21      Par ailleurs, selon l’article 30, paragraphe 2, de la décision attaquée, le Conseil communique sa décision relative à une inscription sur la liste à la personne ou à l’entité concernée, ainsi que les motifs de l’inscription, soit directement, si son adresse est connue, soit par la publication d’un avis. Il découle de la jurisprudence que l’article 30, paragraphe 2, de la décision attaquée doit être interprété en ce sens que, lorsque le Conseil dispose de l’adresse d’une personne visée par des mesures restrictives, à défaut de communication directe des actes comportant ces mesures, le délai de recours que cette personne doit respecter pour contester ces actes devant le Tribunal ne commence pas à courir. Ainsi, ce n’est que lorsqu’il est impossible de communiquer individuellement à l’intéressé l’acte par lequel des mesures restrictives sont adoptées ou maintenues à son égard que la publication d’un avis au Journal officiel de l’Union européenne constitue l’élément déclencheur du délai de recours (voir, en ce sens, arrêt du 4 février 2014, Syrian Lebanese Commercial Bank/Conseil, T‑174/12 et T‑80/13, Rec, EU:T:2014:52, points 59 et 60).

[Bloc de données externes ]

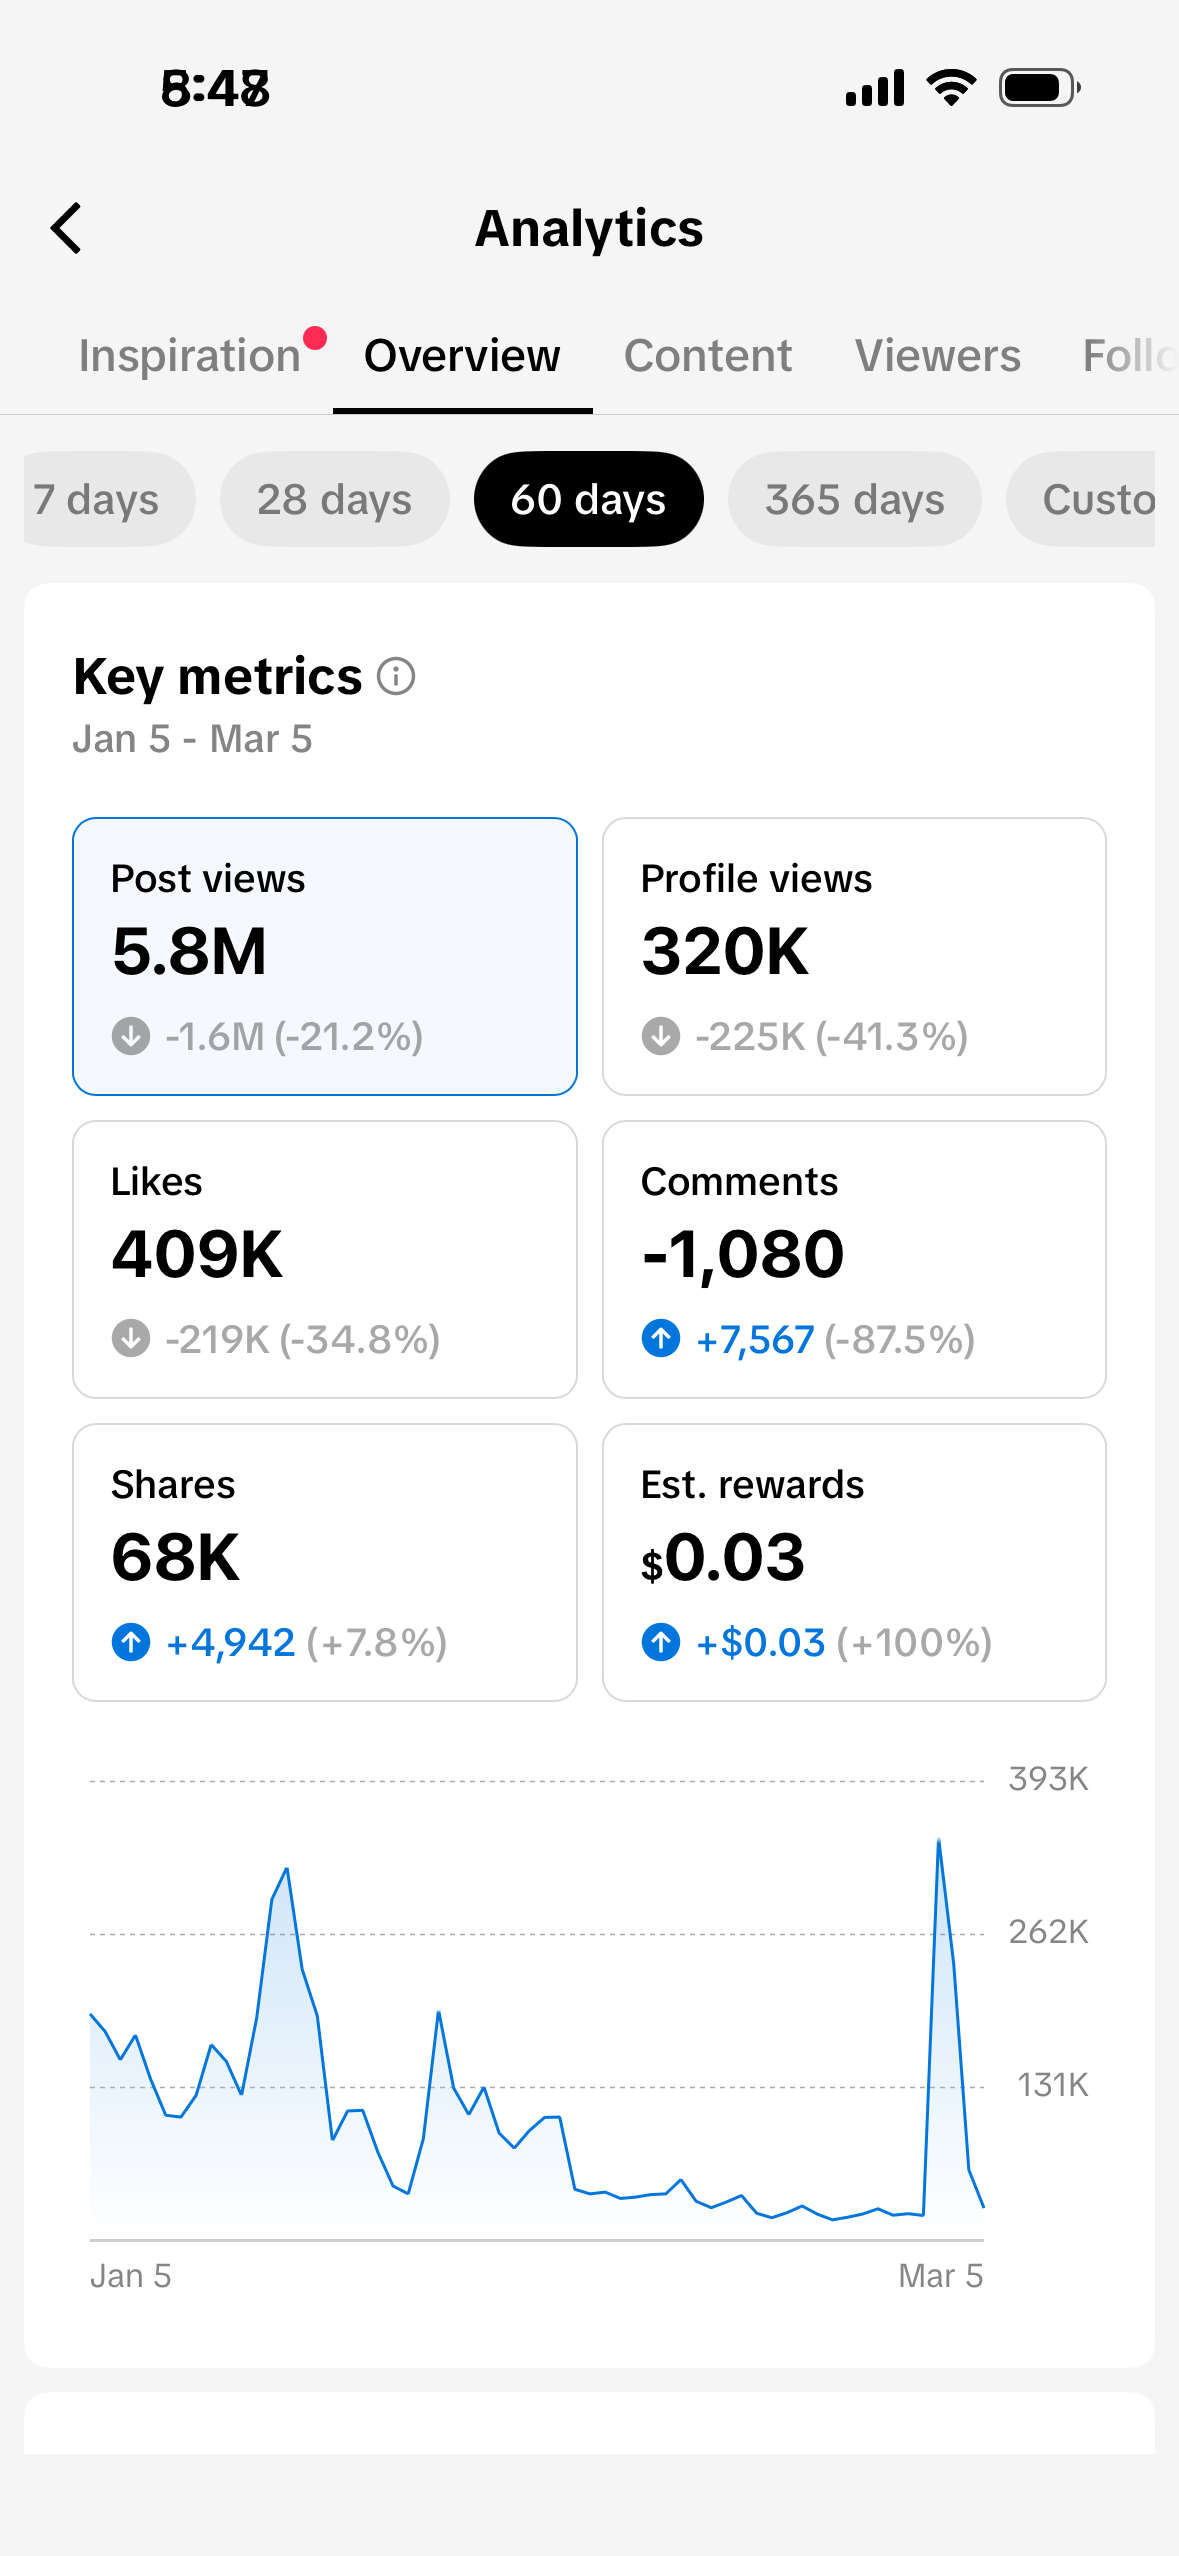Open the Key metrics info icon
This screenshot has height=2556, width=1179.
pyautogui.click(x=396, y=676)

22      En l’espèce, il convient de constater que le Conseil disposait de l’adresse du requérant. En effet, la requête introductive d’instance dans l’affaire ayant donné lieu à l’arrêt Makhlouf/Conseil, point 14 supra (EU:T:2015:33), déposée au greffe du Tribunal le 28 septembre 2011, contenait l’adresse personnelle du requérant, conformément à l’article 44, paragraphe 1, sous a), du règlement de procédure du 2 mai 1991.

23      Contrairement à ce que soutient le requérant, il y a lieu de constater que la publication au Journal officiel de l’avis concernant notamment la décision attaquée (mentionné au point 10 ci-dessus) ne peut être considérée comme étant l’évènement déclenchant le délai que le requérant devait respecter pour contester la décision devant le Tribunal. Le Conseil était obligé de communiquer directement au requérant la décision attaquée.

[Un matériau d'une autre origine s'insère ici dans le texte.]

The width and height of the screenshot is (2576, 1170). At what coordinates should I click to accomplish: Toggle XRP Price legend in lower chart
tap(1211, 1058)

24      Il convient dès lors de vérifier si le Conseil a valablement notifié la décision attaquée au requérant.

25      En l’espèce, le Conseil soutient que le fait de notifier la décision attaquée au conseil du requérant constitue un mode valable de notification au requérant.

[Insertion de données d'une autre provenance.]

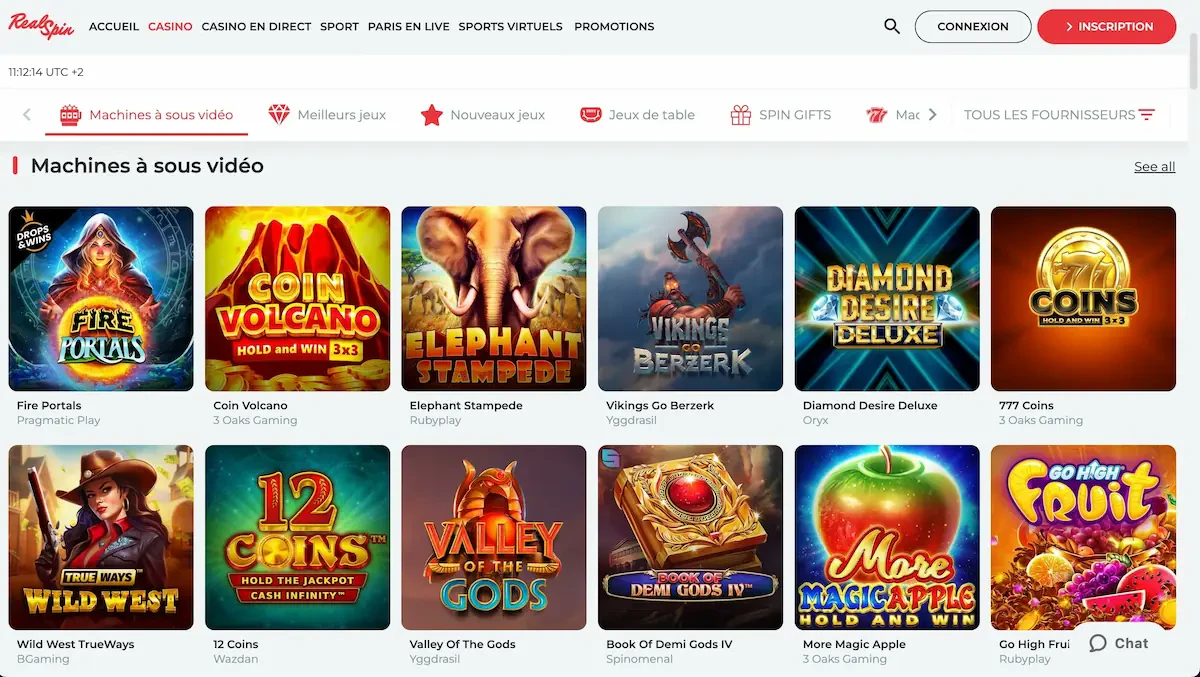Click the CONNEXION button
This screenshot has height=677, width=1200.
(x=973, y=27)
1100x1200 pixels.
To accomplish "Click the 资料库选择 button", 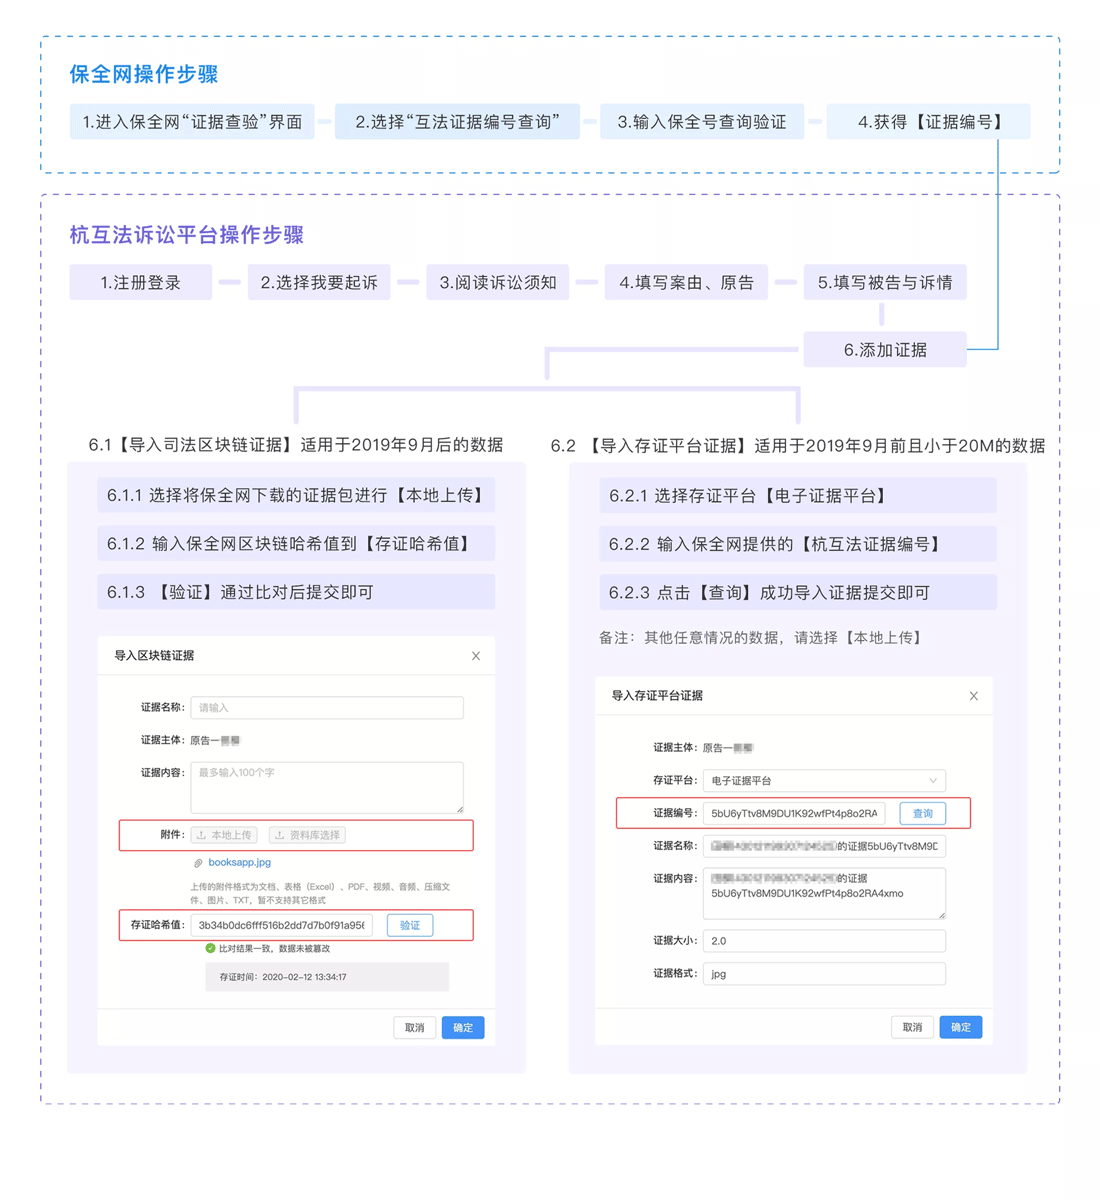I will coord(308,835).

26      Il convient tout d’abord de rappeler que l’article 263, troisième alinéa, TFUE fait référence à la notification au requérant et non à la notification de l’acte au représentant de ce dernier.

27      Il s’ensuit que, lorsqu’un acte fait l’objet d’une notification, constituant le point de départ du délai de recours, celle-ci doit, en principe, être adressée au destinataire de cet acte et non aux avocats le représentant. En effet, selon la jurisprudence, la notification au représentant d’un requérant ne vaut notification au destinataire que lorsqu’une telle forme de notification est expressément prévue par une réglementation ou par un accord entre les parties (voir, en ce sens, ordonnance du 8 juillet 2009, Thoss/Cour des comptes, T‑545/08, EU:T:2009:260, points 41 et 42, et arrêt du 11 juillet 2013 BVGD/Commission, T‑104/07 et T‑339/08, EU:T:2013:366, point 146).

28      Il convient de constater que l’article 30, paragraphe 2, de la décision attaquée ne prévoit pas une telle forme de notification, dès lors qu’aucune référence explicite n’est faite quant à la possibilité de notifier ladite décision aux représentants de la personne inscrite sur les listes en cause.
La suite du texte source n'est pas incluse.